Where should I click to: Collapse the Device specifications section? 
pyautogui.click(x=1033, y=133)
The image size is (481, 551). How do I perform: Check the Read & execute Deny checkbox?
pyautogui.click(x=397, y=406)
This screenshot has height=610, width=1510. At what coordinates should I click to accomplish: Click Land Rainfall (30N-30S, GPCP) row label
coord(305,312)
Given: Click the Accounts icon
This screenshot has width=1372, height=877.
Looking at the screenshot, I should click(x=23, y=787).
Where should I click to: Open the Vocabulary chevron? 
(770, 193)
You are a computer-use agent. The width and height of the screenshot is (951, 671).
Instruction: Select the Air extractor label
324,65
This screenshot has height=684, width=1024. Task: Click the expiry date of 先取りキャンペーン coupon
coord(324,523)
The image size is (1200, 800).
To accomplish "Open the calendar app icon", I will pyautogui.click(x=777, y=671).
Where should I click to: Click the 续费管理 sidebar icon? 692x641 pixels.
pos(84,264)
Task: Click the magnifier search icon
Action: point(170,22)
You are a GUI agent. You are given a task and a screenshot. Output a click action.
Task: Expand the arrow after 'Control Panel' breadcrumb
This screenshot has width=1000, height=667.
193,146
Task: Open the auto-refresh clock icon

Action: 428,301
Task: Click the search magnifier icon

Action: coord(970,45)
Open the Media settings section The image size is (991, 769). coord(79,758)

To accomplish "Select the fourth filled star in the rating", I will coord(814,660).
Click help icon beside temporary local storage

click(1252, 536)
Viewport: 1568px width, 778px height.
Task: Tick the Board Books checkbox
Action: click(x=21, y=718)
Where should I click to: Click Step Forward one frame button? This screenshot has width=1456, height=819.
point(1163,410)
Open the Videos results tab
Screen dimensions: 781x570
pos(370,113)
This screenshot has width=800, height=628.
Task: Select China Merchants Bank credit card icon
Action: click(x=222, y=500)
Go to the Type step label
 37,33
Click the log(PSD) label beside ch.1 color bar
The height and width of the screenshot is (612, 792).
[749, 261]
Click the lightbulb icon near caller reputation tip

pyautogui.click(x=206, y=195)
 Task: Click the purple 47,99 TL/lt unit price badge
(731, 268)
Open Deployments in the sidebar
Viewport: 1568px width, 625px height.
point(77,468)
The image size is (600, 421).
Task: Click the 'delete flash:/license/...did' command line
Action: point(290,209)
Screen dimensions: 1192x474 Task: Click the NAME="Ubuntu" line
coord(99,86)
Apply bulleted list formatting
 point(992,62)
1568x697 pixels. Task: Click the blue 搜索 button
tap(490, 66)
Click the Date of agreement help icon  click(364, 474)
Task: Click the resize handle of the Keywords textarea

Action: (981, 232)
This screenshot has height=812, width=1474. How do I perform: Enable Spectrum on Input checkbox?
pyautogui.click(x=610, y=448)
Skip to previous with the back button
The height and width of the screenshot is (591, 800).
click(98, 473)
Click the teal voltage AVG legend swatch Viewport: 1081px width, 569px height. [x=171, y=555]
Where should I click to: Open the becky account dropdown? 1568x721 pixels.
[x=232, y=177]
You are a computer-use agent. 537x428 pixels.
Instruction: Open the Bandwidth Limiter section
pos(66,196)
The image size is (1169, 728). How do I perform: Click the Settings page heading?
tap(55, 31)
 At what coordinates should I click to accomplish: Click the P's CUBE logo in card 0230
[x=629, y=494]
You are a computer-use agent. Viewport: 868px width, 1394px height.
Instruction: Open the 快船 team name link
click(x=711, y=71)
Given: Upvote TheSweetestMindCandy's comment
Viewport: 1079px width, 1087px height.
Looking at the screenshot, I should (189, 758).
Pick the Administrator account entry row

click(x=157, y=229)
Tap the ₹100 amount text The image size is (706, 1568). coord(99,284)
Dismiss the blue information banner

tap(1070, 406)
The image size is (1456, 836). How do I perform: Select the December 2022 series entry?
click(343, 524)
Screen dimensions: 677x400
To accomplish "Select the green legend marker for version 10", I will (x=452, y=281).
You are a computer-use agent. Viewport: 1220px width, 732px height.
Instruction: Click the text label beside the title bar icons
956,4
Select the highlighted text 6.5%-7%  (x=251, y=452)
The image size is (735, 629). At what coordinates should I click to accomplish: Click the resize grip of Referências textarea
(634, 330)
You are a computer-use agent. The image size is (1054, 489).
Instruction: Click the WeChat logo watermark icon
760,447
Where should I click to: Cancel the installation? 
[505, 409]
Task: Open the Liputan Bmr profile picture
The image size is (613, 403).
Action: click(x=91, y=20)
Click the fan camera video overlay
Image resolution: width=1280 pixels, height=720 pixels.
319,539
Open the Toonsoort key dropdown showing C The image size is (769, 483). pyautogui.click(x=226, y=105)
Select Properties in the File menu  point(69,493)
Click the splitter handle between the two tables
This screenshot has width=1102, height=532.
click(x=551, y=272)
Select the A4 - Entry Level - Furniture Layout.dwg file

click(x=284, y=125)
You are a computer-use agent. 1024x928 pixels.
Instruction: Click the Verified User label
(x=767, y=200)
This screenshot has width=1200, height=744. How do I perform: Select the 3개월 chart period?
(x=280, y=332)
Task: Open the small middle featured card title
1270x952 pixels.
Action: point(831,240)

● **GOAL OF THE EXERCISE**
Reproduce the material above verbatim, from the first line to the last, without adding, dropping, or changing anything.

● **RESULT OF THE TASK**
Where should I click to: Collapse the Device specifications section? 
pyautogui.click(x=1033, y=133)
The image size is (481, 551). How do I perform: Check the Read & execute Deny checkbox?
pyautogui.click(x=397, y=406)
This screenshot has height=610, width=1510. At what coordinates should I click to accomplish: Click Land Rainfall (30N-30S, GPCP) row label
coord(305,312)
Given: Click the Accounts icon
This screenshot has width=1372, height=877.
Looking at the screenshot, I should click(x=23, y=787).
Where should I click to: Open the Vocabulary chevron? 
(770, 193)
You are a computer-use agent. The width and height of the screenshot is (951, 671).
Instruction: Select the Air extractor label
324,65
This screenshot has height=684, width=1024. Task: Click the expiry date of 先取りキャンペーン coupon
coord(324,523)
The image size is (1200, 800).
To accomplish "Open the calendar app icon", I will pyautogui.click(x=777, y=671).
Where should I click to: Click the 续费管理 sidebar icon? 692x641 pixels.
pos(84,264)
Task: Click the magnifier search icon
Action: point(170,22)
You are a GUI agent. You are given a task and a screenshot. Output a click action.
Task: Expand the arrow after 'Control Panel' breadcrumb
This screenshot has width=1000, height=667.
193,146
Task: Open the auto-refresh clock icon

Action: 428,301
Task: Click the search magnifier icon

Action: coord(970,45)
Open the Media settings section The image size is (991, 769). coord(79,758)

To accomplish "Select the fourth filled star in the rating", I will coord(814,660).
Click help icon beside temporary local storage

click(1252, 536)
Viewport: 1568px width, 778px height.
Task: Tick the Board Books checkbox
Action: click(x=21, y=718)
Where should I click to: Click Step Forward one frame button? This screenshot has width=1456, height=819.
point(1163,410)
Open the Videos results tab
Screen dimensions: 781x570
pos(370,113)
This screenshot has width=800, height=628.
Task: Select China Merchants Bank credit card icon
Action: click(x=222, y=500)
Go to the Type step label
 37,33
Click the log(PSD) label beside ch.1 color bar
The height and width of the screenshot is (612, 792).
[749, 261]
Click the lightbulb icon near caller reputation tip

pyautogui.click(x=206, y=195)
 Task: Click the purple 47,99 TL/lt unit price badge
(731, 268)
Open Deployments in the sidebar
Viewport: 1568px width, 625px height.
point(77,468)
The image size is (600, 421).
Task: Click the 'delete flash:/license/...did' command line
Action: point(290,209)
Screen dimensions: 1192x474 Task: Click the NAME="Ubuntu" line
coord(99,86)
Apply bulleted list formatting
 point(992,62)
1568x697 pixels. Task: Click the blue 搜索 button
tap(490, 66)
Click the Date of agreement help icon  click(364, 474)
Task: Click the resize handle of the Keywords textarea

Action: (981, 232)
This screenshot has height=812, width=1474. How do I perform: Enable Spectrum on Input checkbox?
pyautogui.click(x=610, y=448)
Skip to previous with the back button
The height and width of the screenshot is (591, 800).
click(98, 473)
Click the teal voltage AVG legend swatch Viewport: 1081px width, 569px height. [x=171, y=555]
Where should I click to: Open the becky account dropdown? 1568x721 pixels.
[x=232, y=177]
You are a computer-use agent. 537x428 pixels.
Instruction: Open the Bandwidth Limiter section
pos(66,196)
The image size is (1169, 728). How do I perform: Click the Settings page heading?
tap(55, 31)
 At what coordinates should I click to accomplish: Click the P's CUBE logo in card 0230
[x=629, y=494]
You are a computer-use agent. Viewport: 868px width, 1394px height.
Instruction: Open the 快船 team name link
click(x=711, y=71)
Given: Upvote TheSweetestMindCandy's comment
Viewport: 1079px width, 1087px height.
Looking at the screenshot, I should (189, 758).
Pick the Administrator account entry row

click(x=157, y=229)
Tap the ₹100 amount text The image size is (706, 1568). coord(99,284)
Dismiss the blue information banner

tap(1070, 406)
The image size is (1456, 836). How do I perform: Select the December 2022 series entry?
click(343, 524)
Screen dimensions: 677x400
To accomplish "Select the green legend marker for version 10", I will (x=452, y=281).
You are a computer-use agent. Viewport: 1220px width, 732px height.
Instruction: Click the text label beside the title bar icons
956,4
Select the highlighted text 6.5%-7%  (x=251, y=452)
The image size is (735, 629). At what coordinates should I click to accomplish: Click the resize grip of Referências textarea
(634, 330)
You are a computer-use agent. The image size is (1054, 489).
Instruction: Click the WeChat logo watermark icon
760,447
Where should I click to: Cancel the installation? 
[505, 409]
Task: Open the Liputan Bmr profile picture
The image size is (613, 403).
Action: click(x=91, y=20)
Click the fan camera video overlay
Image resolution: width=1280 pixels, height=720 pixels.
319,539
Open the Toonsoort key dropdown showing C The image size is (769, 483). pyautogui.click(x=226, y=105)
Select Properties in the File menu  point(69,493)
Click the splitter handle between the two tables
This screenshot has width=1102, height=532.
click(x=551, y=272)
Select the A4 - Entry Level - Furniture Layout.dwg file

click(x=284, y=125)
You are a computer-use agent. 1024x928 pixels.
Instruction: Click the Verified User label
(x=767, y=200)
This screenshot has width=1200, height=744. How do I perform: Select the 3개월 chart period?
(x=280, y=332)
Task: Open the small middle featured card title
1270x952 pixels.
Action: point(831,240)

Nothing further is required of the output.